BEL ESPRIT - ARTIUM SODALITAS
POMERIGGIO IN VALLE
«Allontanati dunque dalla folla […] e ritirati finalmente in un porto più
tranquillo, dopo una vita fin troppo agitata». (Lucio Anneo Seneca)
C’era un carnaio in quella valle, il chiosco
Che vendeva gelati di caprino,
Qualche bambino non si guarda intorno
E pensa d’esser solo sulla terra;
E quindi la fanciulla, Beatrice,
Che viene come incanto in mezzo ai vivi,
Ed ha gli occhi di bambola cresciuta,
E i capelli raccolti nella treccia
Di cavalla: una ninfetta sortita
Dal ninfeo, ove stava a giovinezza
All’aria, tra quei maschi ancóra in fiore
Intenti a sospirarne la bellezza –
Ed è l’adolescenza che non vissi,
E che ammiro ora, senza vizi, in forma
Di uomo uscito dal bozzolo depresso,
Che vola scolorito in questo spiazzo
Di corpi arrotolati sotto il sole
Nel mentre che, marcente, quest’estate
Non ha posato più pappa reale
Su chi la tentazione di sparire
(Senza soffrire) visse almeno un giorno
All’anno, e quel pensiero abbandonando,
Ma non tra i corpi nel carnaio sfatti
In desiderî, bensì sopra i monti
Che solo certi prendono a salire
In ore successive a questo oziare,
E non stanno a tornare che di notte.
GLI ORECCHINI
«[…] i desiderî / porto fin che al tuo lampo
non si struggono». (Eugenio Montale)
I due delfini alle tue orecchie, e bionde
Le parole che tu non mi hai detto –
Oppure quelle rose che ho preso
Per i tuoi lobi un dì, a Roccaporena,
Dove qualcuno voleva suonare
Un organo sfiatato, altri gettare
Monete nella stanza dov’è nata
Santa Rita (scambiata come un pozzo
Dei desiderî!); ed io chiedo un’iddia,
E canto: «Vorrei la felicità
Che un giorno, un giorno verrà», ma i tuoi lobi
d’oro mi stanno richiamando, ed io resto
Per sempre dentro il dono che tu indossi,
Sebbene non ricordi da chi giunse
Giacché non ti distingui dalle bestie.
*
Io sono l’ombra cupa che ricordi
Con l’opra di chi, a caccia di tramonti,
I raggi fratti in scivoli di luce
Vide infranti su aguzze cime d’Alpi;
E più non mi ricordi, dolce amica
Che passi come tutti quanti amai,
O quella trista in mezzo ai tralci è l’ombra
Che non si lascia dare dai tuoi calci
Fitte che tese un tempo ad anelare,
E all’amicizia passa dal dolore –
Amori, questi, che non tradiranno
Perché di tradimento son composti,
O questi amici, nella vita, hanno
Preso, occupato tutti quanti i posti.
IL GATTO
Il gatto il pelo pettinando va
E, come me, lui sta compiendo il bello
In una leggerezza, e quella grazia
Di muoversi elegante per la stanza
Nel mentre che riflette su pensieri
Che schiuderanno il guscio dei segreti
D’Ermete Trismegisto; o starà forse
Covando uova di quel che ci vuol dire
Con un silenzio quasi sepolcrale,
E quindi enuncerà che qui si passa
Così, tanto per passare.
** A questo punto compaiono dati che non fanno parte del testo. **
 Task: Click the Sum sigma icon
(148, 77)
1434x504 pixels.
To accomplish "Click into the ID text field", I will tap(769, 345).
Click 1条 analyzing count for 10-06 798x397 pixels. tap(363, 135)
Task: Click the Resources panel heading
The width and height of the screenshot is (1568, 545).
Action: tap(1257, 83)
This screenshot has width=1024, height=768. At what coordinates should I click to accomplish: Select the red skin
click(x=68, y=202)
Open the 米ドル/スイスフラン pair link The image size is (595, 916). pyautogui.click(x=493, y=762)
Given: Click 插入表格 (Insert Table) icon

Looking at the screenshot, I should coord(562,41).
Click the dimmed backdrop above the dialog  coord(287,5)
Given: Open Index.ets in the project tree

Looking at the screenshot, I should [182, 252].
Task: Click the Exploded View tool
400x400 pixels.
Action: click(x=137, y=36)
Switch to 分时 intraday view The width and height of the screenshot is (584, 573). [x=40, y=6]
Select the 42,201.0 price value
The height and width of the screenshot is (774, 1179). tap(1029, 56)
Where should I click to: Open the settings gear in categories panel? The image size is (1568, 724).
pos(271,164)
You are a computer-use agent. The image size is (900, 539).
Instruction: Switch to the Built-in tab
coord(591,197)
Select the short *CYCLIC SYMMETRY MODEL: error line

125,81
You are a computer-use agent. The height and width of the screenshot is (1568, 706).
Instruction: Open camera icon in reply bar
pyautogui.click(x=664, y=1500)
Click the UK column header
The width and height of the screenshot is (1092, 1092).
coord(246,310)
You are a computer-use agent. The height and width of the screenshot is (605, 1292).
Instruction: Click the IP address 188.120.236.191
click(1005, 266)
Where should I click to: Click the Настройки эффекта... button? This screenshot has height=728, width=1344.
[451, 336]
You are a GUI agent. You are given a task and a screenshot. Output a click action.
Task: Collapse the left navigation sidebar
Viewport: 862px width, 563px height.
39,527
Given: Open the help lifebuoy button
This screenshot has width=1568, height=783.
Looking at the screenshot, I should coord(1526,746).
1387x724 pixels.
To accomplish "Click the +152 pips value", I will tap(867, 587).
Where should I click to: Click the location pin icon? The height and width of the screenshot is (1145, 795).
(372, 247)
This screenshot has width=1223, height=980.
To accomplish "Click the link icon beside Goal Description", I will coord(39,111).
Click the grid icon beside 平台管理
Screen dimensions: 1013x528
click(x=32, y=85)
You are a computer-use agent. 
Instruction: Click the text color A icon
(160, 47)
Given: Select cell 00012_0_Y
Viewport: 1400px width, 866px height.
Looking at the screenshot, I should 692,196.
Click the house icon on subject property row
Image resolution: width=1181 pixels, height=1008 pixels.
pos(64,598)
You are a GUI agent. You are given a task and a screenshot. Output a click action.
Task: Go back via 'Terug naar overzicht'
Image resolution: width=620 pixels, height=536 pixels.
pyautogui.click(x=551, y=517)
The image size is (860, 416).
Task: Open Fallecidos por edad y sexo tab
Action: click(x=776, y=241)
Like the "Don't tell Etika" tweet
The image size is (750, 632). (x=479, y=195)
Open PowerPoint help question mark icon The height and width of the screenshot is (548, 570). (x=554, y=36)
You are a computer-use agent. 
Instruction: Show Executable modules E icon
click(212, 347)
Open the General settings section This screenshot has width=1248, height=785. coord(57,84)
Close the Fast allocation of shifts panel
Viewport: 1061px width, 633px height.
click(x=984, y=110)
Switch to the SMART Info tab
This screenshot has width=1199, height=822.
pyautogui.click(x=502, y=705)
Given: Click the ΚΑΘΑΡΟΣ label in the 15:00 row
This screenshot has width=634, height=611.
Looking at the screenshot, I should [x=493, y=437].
E poi basta.
Paolo Pera è nato ad Alba (CN) il 22 giugno del 1996, diplomato in Arti Figurative ha poi conseguito la laurea in Filosofia presso l’Università degli Studi di Torino con una tesi sull’estetica di Gianni Vattimo e le possibili declinazioni poetiche del Pensiero debole. Nel 2012 esce un tentativo di romanzo breve; nel 2020 esordisce come poeta con la silloge La falce della decima musa, edita da Achille e La Tartaruga; nel 2021 v’è la prima edizione di Pierino Porcospino, una riscrittura macabro-giocosa di Der Struwwelpeter; tra il 2021 e il 2022, per le Edizioni Ensemble, pubblica il dittico composto da Pietà per l’esistente e Pena di me stesso. Nel 2023 è tra i curatori di Fissando in volto il gelo. Poeti contro il Green Pass(Terra d’ulivi). Si diletta col fumetto e la pittura.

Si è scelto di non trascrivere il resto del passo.